In the final scenes of the novel Robots and Empire, R. Giskard Reventlov is the first robot to act according to the Zeroth Law. Giskard is telepathic, like the robot Herbie in the short story “Liar!”, and tries to apply the Zeroth Law through his understanding of a more subtle concept of “harm” than most robots can grasp.[16] However, unlike Herbie, Giskard grasps the philosophical concept of the Zeroth Law allowing him to harm individual human beings if he can do so in service to the abstract concept of humanity. The Zeroth Law is never programmed into Giskard’s brain but instead is a rule he attempts to comprehend through pure metacognition. Though he fails it ultimately destroys his positronic brain as he is not certain whether his choice will turn out to be for the ultimate good of humanity or not he gives his successor R. Daneel Olivaw his telepathic abilities. Over the course of many thousands of years Daneel adapts himself to be able to fully obey the Zeroth Law. As Daneel formulates it, in the novels Foundation and Earth and Prelude to Foundation, the Zeroth Law reads:

A robot may not harm humanity, or, by inaction, allow humanity to come to harm.

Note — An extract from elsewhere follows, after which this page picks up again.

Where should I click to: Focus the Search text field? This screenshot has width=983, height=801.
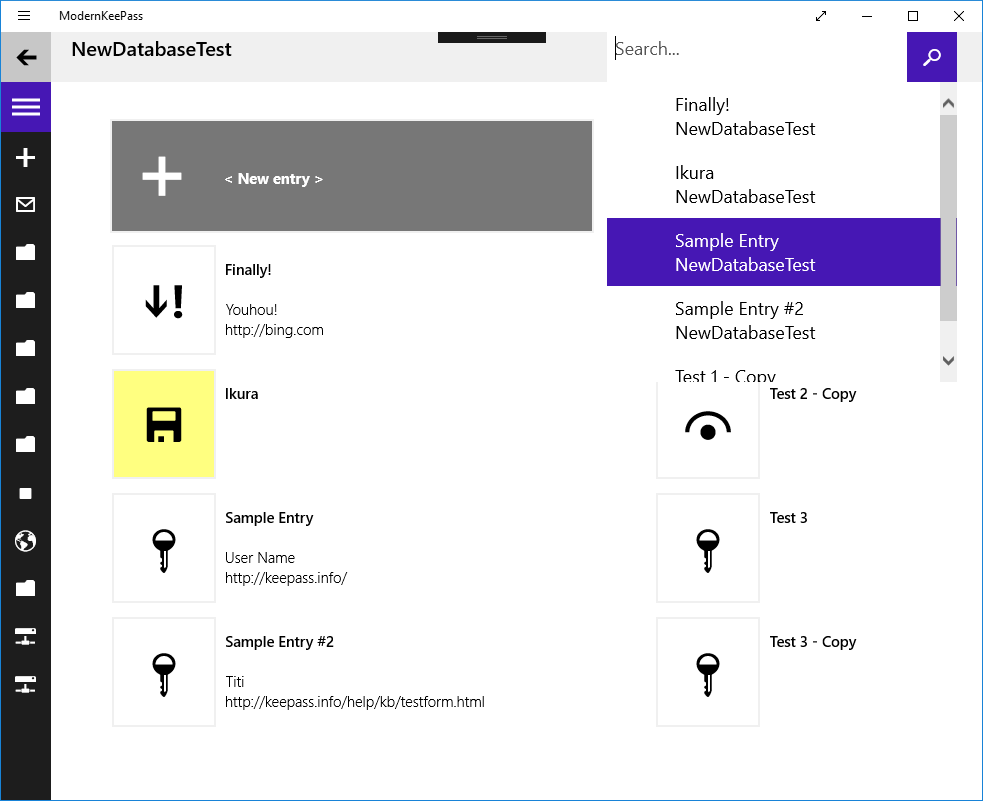coord(756,49)
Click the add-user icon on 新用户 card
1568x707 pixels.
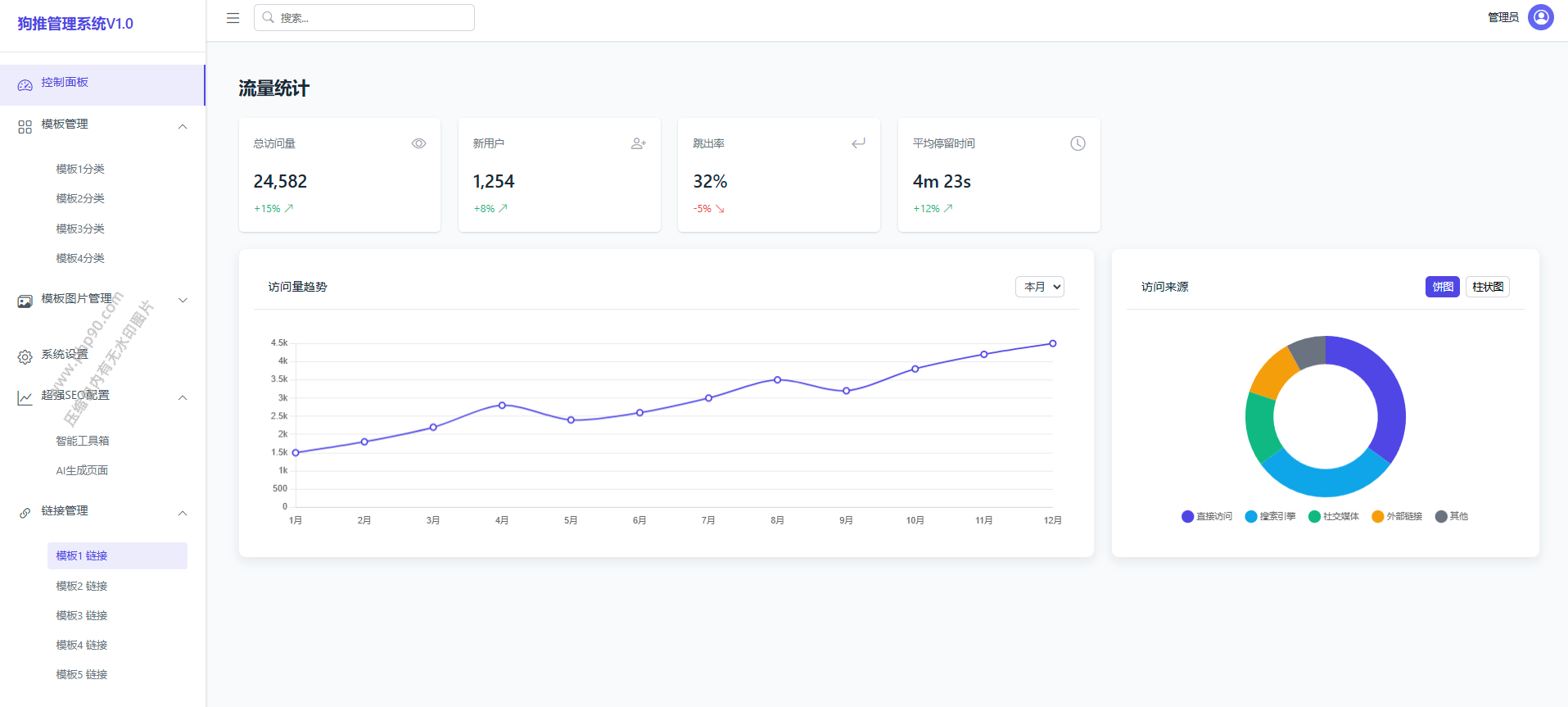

A condition stating that the Zeroth Law must not be broken was added to the original Three Laws, although Asimov recognized the difficulty such a law would pose in practice.

Trevize frowned. “How do you decide what is injurious, or not injurious, to humanity as a whole?”

Foundation and Earth

A translator incorporated the concept of the Zeroth Law into one of Asimov’s novels before Asimov himself made the law explicit.[17] Near the climax of The Caves of Steel, Elijah Baley makes a bitter comment to himself thinking that the First Law forbids a robot from harming a human being. He determines that it must be so unless the robot is clever enough to comprehend that its actions are for humankind’s long-term good. In Jacques Brcard’s 1956 French translation entitled Les Cavernes d’acier Baley’s thoughts emerge in a slightly different way:

“A robot may not harm a human being, unless he finds a way to prove that ultimately the harm done would benefit humanity in general!”[17]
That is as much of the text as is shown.